Si la coordination est là, on ne peut en dire autant de l’implication des différents acteurs


Hassan Bentaleb
Lundi 5 Août 2019

La réforme de l’administration suit son bonhomme de chemin
«Des évolutions positives ont été réalisées dans le domaine des prestations de services administratifs pris en charge par les administrations relevant de l’Etat et de nombreuses marges de progression ont été identifiées. Pourtant, ces prestations souffrent de l’inexistence de documents stratégiques ou de plans de portée nationale dédiés aux prestations et services publics, de la défaillance du système de gouvernance, des progrès inégalement répartis entre les départements ministériels et les bénéficiaires, de l’absence d’une loi générale sur la procédure administrative, des procédures administratives dépourvues de base légale et de l’absence d’un mécanisme central à même de jauger la performance des services publics». Tels sont les résultats de l’étude réalisée par SIGMA sur la prestation de services administratifs.

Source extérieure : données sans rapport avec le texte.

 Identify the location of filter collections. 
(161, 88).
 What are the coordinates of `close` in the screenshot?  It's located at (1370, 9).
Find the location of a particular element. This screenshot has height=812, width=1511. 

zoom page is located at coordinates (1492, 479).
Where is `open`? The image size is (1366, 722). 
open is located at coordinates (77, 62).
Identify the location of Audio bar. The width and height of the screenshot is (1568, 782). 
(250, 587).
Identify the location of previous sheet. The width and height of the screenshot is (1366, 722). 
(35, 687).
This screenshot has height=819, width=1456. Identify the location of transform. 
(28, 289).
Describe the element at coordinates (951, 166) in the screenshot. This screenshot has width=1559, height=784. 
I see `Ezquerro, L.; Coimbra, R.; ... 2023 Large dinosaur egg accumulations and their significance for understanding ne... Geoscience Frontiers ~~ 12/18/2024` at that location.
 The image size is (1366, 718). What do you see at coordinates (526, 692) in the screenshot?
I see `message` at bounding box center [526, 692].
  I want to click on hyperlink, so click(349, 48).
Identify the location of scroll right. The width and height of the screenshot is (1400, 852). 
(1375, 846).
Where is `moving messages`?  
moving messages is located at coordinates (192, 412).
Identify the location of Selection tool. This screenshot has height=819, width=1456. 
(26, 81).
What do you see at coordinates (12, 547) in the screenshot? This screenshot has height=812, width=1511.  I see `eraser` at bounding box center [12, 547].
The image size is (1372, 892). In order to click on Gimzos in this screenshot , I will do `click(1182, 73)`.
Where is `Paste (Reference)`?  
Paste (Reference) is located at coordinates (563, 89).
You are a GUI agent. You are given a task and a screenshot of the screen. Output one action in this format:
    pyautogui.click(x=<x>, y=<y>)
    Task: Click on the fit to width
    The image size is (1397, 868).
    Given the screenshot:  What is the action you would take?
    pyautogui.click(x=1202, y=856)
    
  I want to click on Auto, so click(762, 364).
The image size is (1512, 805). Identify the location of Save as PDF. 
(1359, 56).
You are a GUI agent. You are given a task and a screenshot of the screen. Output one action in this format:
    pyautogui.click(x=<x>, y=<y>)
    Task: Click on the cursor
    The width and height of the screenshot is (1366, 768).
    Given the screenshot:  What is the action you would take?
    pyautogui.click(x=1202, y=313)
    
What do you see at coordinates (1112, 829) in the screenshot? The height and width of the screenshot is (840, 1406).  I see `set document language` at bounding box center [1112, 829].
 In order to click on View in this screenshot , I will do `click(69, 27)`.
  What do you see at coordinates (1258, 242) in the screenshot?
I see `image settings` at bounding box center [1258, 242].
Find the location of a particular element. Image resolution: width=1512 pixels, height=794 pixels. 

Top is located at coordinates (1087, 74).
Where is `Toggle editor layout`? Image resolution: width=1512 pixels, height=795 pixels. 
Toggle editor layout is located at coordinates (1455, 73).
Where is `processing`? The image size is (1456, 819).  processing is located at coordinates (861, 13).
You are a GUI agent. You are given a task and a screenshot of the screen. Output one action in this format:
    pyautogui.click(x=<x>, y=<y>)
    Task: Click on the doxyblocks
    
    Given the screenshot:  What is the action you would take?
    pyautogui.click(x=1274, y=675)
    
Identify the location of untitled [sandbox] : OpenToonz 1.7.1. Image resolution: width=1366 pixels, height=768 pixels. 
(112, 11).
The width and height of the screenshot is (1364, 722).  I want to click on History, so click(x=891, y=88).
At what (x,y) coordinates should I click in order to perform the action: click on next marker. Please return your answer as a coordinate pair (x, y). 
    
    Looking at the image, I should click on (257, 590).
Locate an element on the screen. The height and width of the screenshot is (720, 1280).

Ce document qui a présenté une vision panoramique du domaine des prestations de ces services administratifs a adopté une définition large de cette problématique en y incluant l’ensemble des contacts et des relations qui se nouent entre les usagers (citoyens, résidents et entreprises) et l’administration, quelles qu’en soient les causes et les raisons. L’étude a porté sur de très nombreux aspects, tels que les règles régissant les procédures administratives et leur mise en œuvre, la satisfaction des usagers, leur implication dans le processus de simplification, ou encore les garanties d’accessibilité et d’égalité d’accès aux prestations.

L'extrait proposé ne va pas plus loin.